Decide whether each statement agrees with the Pijan v. Pijan case summary below: (a) the marital residence went to Wife; (b) Wife's payments on the security interest carried an interest rate of 6% a year; (c) the Court of Appeals upheld the trial court. Answer yes or no for each, quoting the words of the summary that decide it.

++++ SOURCE DOCUMENT

Property Division in Tennessee Divorce Inequitable When it Takes 30 Years: Pijan v. Pijan

Facts: After over 30 years of marriage, Husband and Wife were divorced. The trial court divided their marital property “more or less equally.” The marital residence, valued at $130,000, was awarded to Wife. To equalize the division of property, the trial court awarded Husband a $65,000 security interest in the residence and ordered Wife to redeem Husband’s security interest by amortizing it over 30 years at an interest rate of 4% a year, thereby requiring Wife to pay Husband $310.32 monthly. Husband appealed.

On Appeal: The Court of Appeals reversed the trial court.

Husband argued that at the time of divorce he was 63 years old and that, according to the mortality tables in the appendix to the Tennessee Code Annotated, his life expectancy was between 12 and 15 years. Husband argued the 30-year repayment schedule ordered by the trial court made it unlikely he would ever fully realize the value of his security interest. He further argued that the trial court’s order had the effect of allowing Wife to live in a six-room house for a relatively small outlay of cash — $310 per month plus the cost of annual property taxes and homeowner’s insurance. Conversely, Husband would receive only $310 each month for his housing needs, a woefully inadequate amount to cover those needs.

++++++++
++++ INFORMATION PROVIDED

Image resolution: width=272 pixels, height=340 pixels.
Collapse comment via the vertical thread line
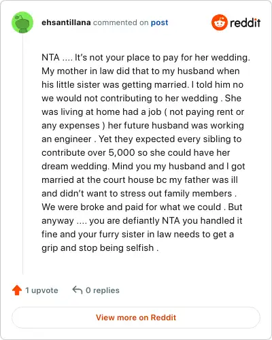22,154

++++++++

* [THE COMPLETED TASK]:
(a) Yes: "The marital residence, valued at $130,000, was awarded to Wife."
(b) No: "at an interest rate of 4% a year"
(c) No: "The Court of Appeals reversed the trial court."